Towards Secure and Efficient DNN Accelerators via Hardware-Software Co-Design

TL;DR

This paper introduces a hardware-software co-designed framework for secure DNN accelerators that reduces overhead, improves energy efficiency, and maintains scalability through innovative cryptographic and authentication strategies.

Contribution

It proposes a bandwidth-aware cryptographic scheme and a multi-level authentication mechanism to enhance security and efficiency in DNN accelerators.

Findings

Over 12% performance overhead reduction

87% energy efficiency improvement

Robust scalability demonstrated

Abstract

The rapid deployment of deep neural network (DNN) accelerators in safety-critical domains such as autonomous vehicles, healthcare systems, and financial infrastructure necessitates robust mechanisms to safeguard data confidentiality and computational integrity.
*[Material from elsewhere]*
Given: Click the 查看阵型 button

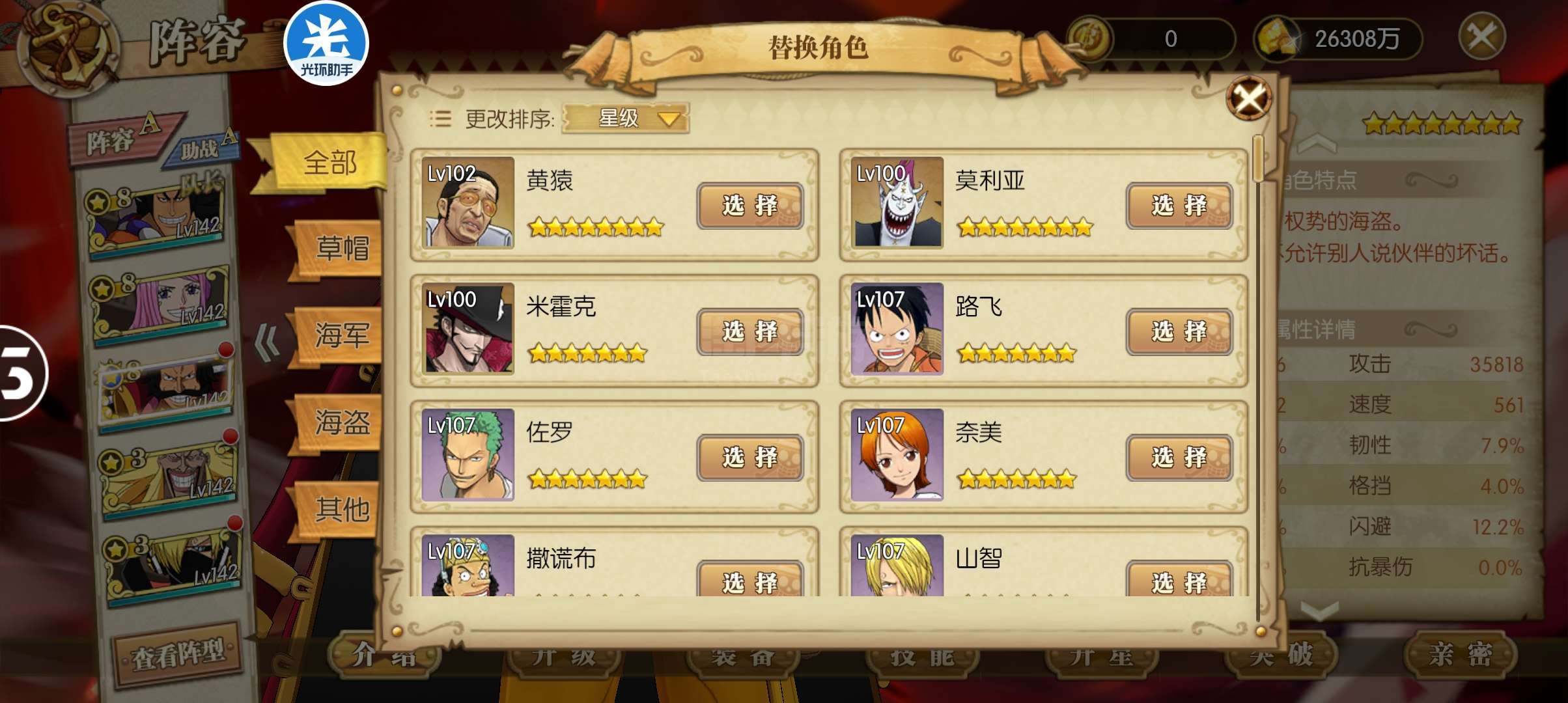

Existing security solutions for DNN accelerators, however, suffer from excessive hardware resource demands and frequent off-chip memory access overheads, which degrade performance and scalability. To address these challenges, this paper presents a secure and efficient memory protection framework for DNN accelerators with minimal overhead. First, we propose a bandwidth-aware cryptographic scheme that adapts encryption granularity based on memory traffic patterns, striking a balance between security and resource efficiency. Second, we observe that both the overlapping regions in the intra-layer tiling's sliding window pattern and those resulting from inter-layer tiling strategy discrepancies introduce substantial redundant memory accesses and repeated computational overhead in cryptography. Third, we introduce a multi-level authentication mechanism that effectively eliminates unnecessary off-chip memory accesses, enhancing performance and energy efficiency. Experimental results show that this work decreases performance overhead by over 12% and achieves 87% energy efficiency improvement for both server and edge neural processing units (NPUs), while ensuring robust scalability.